Securing Recommender System via Cooperative Training
Qingyang Wang, Chenwang Wu, Defu Lian, Enhong Chen
TL;DR
This work tackles poisoning attacks in recommender systems by introducing Triple Cooperative Defense ($TCD$), a framework that trains three models jointly and uses high-confidence pseudo-labels to augment training without discarding data. It also revisits poisoning attacks, proposing Co-training Attack ($CoAttack$) to optimize on all poisoned data efficiently, and Game-based Co-training Attack ($GCoAttack$) to study attack-benefit in a game with $TCD$ as the defender. Extensive experiments on three real datasets show that $TCD$ substantially boosts robustness and that both $CoAttack$ and $GCoAttack$ outperform existing attacks, with $GCoAttack$ posing the strongest poisoning threat under cooperative training. The results provide practical defense insights and reveal the dynamics of attack-defense interactions, suggesting that game-theoretic and cooperative-training perspectives can enhance both security and performance in recommender systems.
Abstract
Recommender systems are often susceptible to well-crafted fake profiles, leading to biased recommendations. Among existing defense methods, data-processing-based methods inevitably exclude normal samples, while model-based methods struggle to enjoy both generalization and robustness. To this end, we suggest integrating data processing and the robust model to propose a general framework, Triple Cooperative Defense (TCD), which employs three cooperative models that mutually enhance data and thereby improve recommendation robustness. Furthermore, Considering that existing attacks struggle to balance bi-level optimization and efficiency, we revisit poisoning attacks in recommender systems and introduce an efficient attack strategy, Co-training Attack (Co-Attack), which cooperatively optimizes the attack optimization and model training, considering the bi-level setting while maintaining attack efficiency. Moreover, we reveal a potential reason for the insufficient threat of existing attacks is their default assumption of optimizing attacks in undefended scenarios. This overly optimistic setting limits the potential of attacks.
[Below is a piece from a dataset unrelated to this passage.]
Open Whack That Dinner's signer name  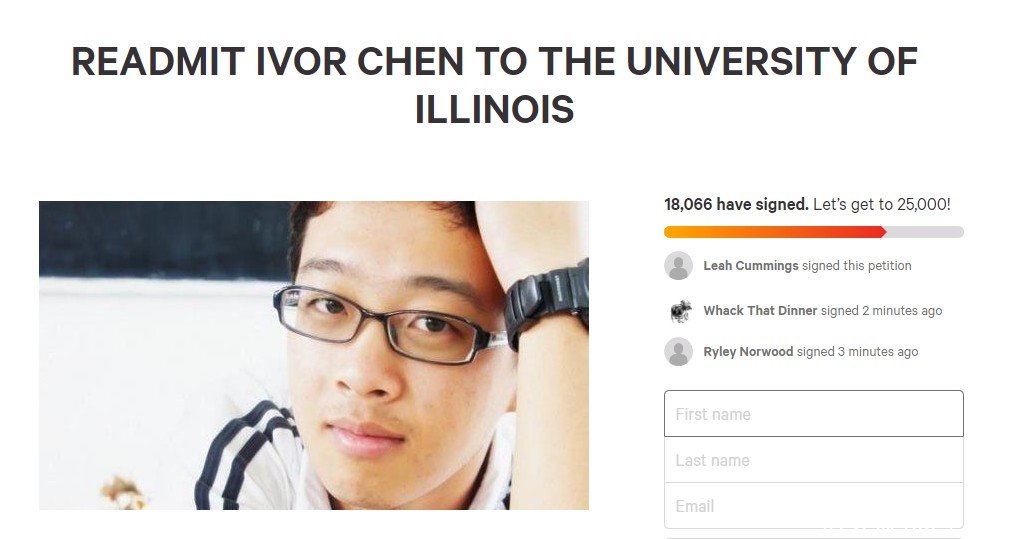760,311
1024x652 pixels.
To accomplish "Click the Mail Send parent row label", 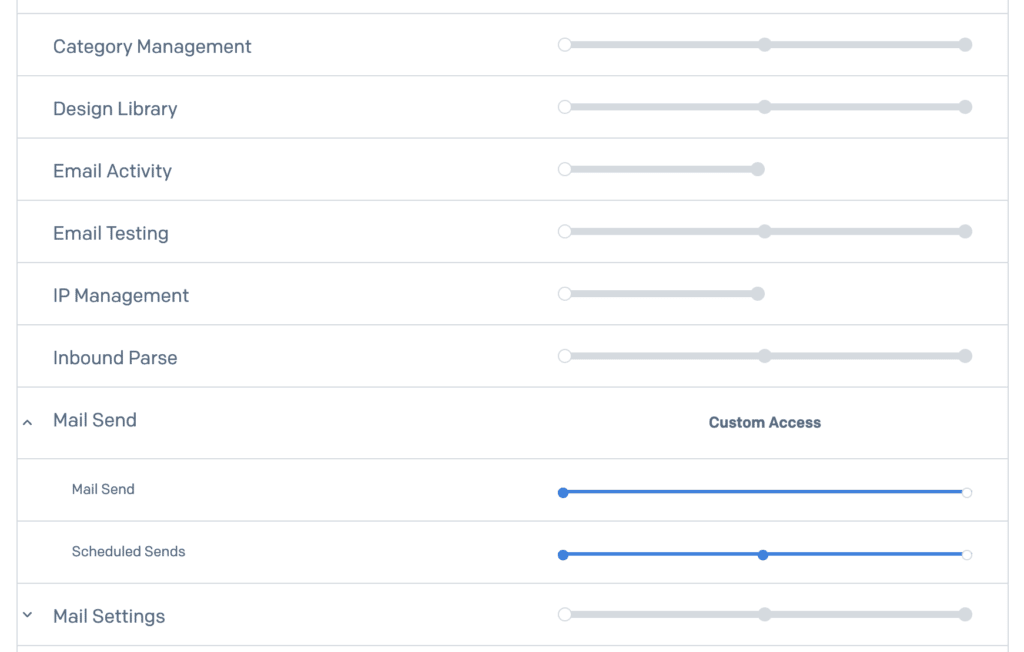I will pyautogui.click(x=95, y=420).
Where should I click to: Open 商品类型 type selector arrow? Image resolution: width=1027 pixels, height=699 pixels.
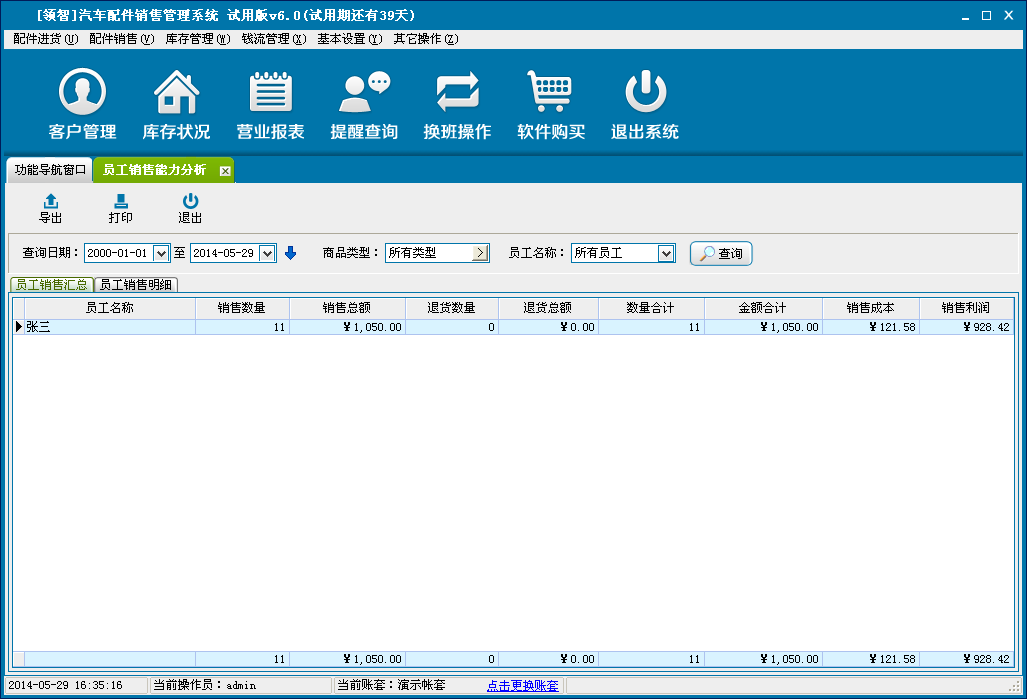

Consequently, we put forth a Game-based Co-training Attack (GCoAttack), which frames the proposed CoAttack and TCD as a game-theoretic process, thoroughly exploring CoAttack's attack potential in the cooperative training of attack and defense. Extensive experiments on three real datasets demonstrate TCD's superiority in enhancing model robustness. Additionally, we verify that the two proposed attack strategies significantly outperform existing attacks, with game-based GCoAttack posing a greater poisoning threat than CoAttack.